私は、みんなで飛んで移動することになるかと思いきや、私だけアキヒメを抱っこして走ることになった。
「なんで?私も飛びたかった!」
「ありがとうございますですわ!わたくしのために、、、アキヒメ、感激ですわ!」
「まぁ、いいけど。」
ブスッと答える私に対してアキヒメはとても嬉しそうに笑うのだった。
「サクラコさーん!落とさないように、しっかり持っててねー!」
スミが声を上げる。だが、納得いかない。なんで私が運ぶ係なんだ。こういう時は男子が運ぶものじゃない?まぁ、魔法があるからしんどくはないけど。私も魔法覚えたばっかりなんですけど!
「なんで、私が運ぶ係なの〜」
「だって、めんど、、、サクラコさんが適任だからねー!」
今、めんどくさいって言ったでしょ、、、私は聴力がいいんだからね。飛んでてもしっかりと聞こえてるよ!
「こんな手があったとは、、、早く気づけばよかったなぁ!めっちゃ楽やわぁ。

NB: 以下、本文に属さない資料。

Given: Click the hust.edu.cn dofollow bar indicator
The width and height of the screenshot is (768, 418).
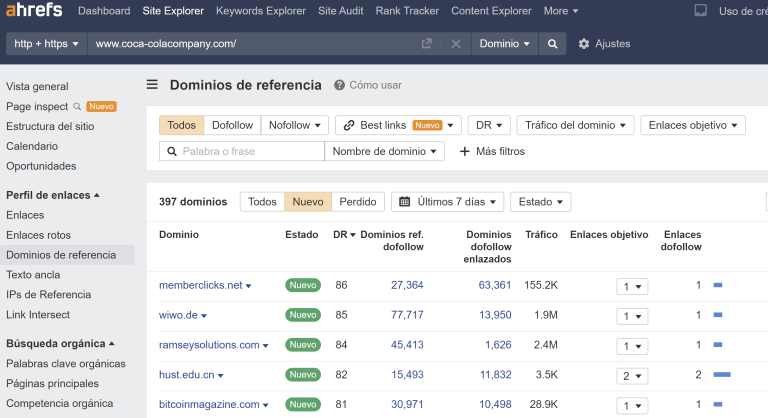Looking at the screenshot, I should tap(722, 375).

」
もう一回言うけど私は聴力がいいんだからね。うらやましいとか思ってないから。
「あ、あれ、ゴールじゃないですか?」
シオンがそう言う。私もつられて前を見ると、そこには、赤い旗があった。
もうゴール?まだ、そんなに走ってないけど、、、
「やっと、ついたー!もう、一時間くらい、たったんじゃない?」
え?もうそんなにたったのか。さすが、魔法だな。全然、しんどくないし、速かった。
「最後は皆で、ゴールするのですわ!」
アキヒメがそういうと三人がふわふわと降りてきた。
みんなで手を繋いで一列にたつ。
アキヒメ、シオン、ラピス、アイビー。この五人でゴールできてよかった。
「たのしかったよ。また、あおう。」
ん?今何か、聞こえたような、、、気のせいか。
うーん。
あれ?なんか、忘れてるような、、、まぁ、いいか。忘れるってことは、重要なことじゃなかったってことだし。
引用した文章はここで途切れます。